A representatividade negra no Congresso Nacional tem mostrado um avanço nos últimos anos, mas ainda está longe do ideal. Um estudo do Núcleo de Estudos Raciais do Insper revela que, embora a proporção de candidatos negros para as vagas de deputado e senador tenha aumentado, menos de 30% dos parlamentares nas duas Casas são pretos ou pardos. Comparando com 2014, no Senado, a presença de negros eleitos subiu de 18,5% para 22,2%, enquanto na Câmara dos Deputados passou de 19,9% para 26,5%. No entanto, esse número ainda é considerado uma minoria.
Os dados do Tribunal Superior Eleitoral (TSE) mostram que, em 2026, foram registradas 10.226 candidaturas de pessoas negras, sendo 2.803 pretas e 7.415 pardas. Essa soma representa 49,8% do total de candidaturas, ligeiramente abaixo dos 50,3% observados nas últimas eleições. É importante ressaltar que o registro não garante a efetivação das candidaturas, já que muitos não cumprem os pré-requisitos necessários.
Além disso, o Índice de Equilíbrio Racial (IER), que compara a proporção de candidatos e eleitos negros à população negra da região, mostra que a representação ainda não é adequada. No Senado, por exemplo, o IER ficou em 0,75 nas últimas eleições, indicando uma sub-representação. A pesquisadora Camila Alvarenga aponta que, apesar do aumento na proporção de eleitos, o número absoluto de parlamentares negros ainda é baixo.

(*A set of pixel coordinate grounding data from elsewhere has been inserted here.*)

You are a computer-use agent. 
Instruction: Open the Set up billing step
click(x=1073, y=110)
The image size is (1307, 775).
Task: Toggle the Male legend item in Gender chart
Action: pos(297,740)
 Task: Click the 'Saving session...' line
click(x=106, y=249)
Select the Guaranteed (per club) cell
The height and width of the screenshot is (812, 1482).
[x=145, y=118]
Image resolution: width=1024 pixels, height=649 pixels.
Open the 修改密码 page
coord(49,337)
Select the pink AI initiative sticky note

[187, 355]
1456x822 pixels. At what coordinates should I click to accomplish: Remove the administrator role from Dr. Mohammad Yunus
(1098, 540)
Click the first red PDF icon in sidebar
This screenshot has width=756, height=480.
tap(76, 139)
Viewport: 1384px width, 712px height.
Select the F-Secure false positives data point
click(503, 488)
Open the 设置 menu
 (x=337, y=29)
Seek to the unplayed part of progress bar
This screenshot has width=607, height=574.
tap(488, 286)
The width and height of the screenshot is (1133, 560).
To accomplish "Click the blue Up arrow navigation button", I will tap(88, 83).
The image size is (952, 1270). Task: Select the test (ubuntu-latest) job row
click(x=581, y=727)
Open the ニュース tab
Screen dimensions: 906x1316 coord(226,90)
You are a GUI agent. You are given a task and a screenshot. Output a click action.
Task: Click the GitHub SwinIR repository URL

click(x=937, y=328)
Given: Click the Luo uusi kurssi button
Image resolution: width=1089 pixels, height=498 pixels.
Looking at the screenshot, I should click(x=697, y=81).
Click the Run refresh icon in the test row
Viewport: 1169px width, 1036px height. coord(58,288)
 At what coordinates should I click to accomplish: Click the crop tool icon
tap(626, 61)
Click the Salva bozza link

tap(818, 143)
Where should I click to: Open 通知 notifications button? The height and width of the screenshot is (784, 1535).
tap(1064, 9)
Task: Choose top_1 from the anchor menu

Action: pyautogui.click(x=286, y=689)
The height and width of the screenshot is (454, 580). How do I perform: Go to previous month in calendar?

Para quem quiser acompanhar mais sobre essa questão, o Observatório de Equidade do Legislativo, disponível no site do Senado, traz informações detalhadas sobre o perfil dos parlamentares, incluindo dados de gênero e raça. É fundamental que haja um olhar atento para as disparidades no financiamento de campanhas e na implementação de cotas partidárias, contribuindo assim para uma representação mais equilibrada.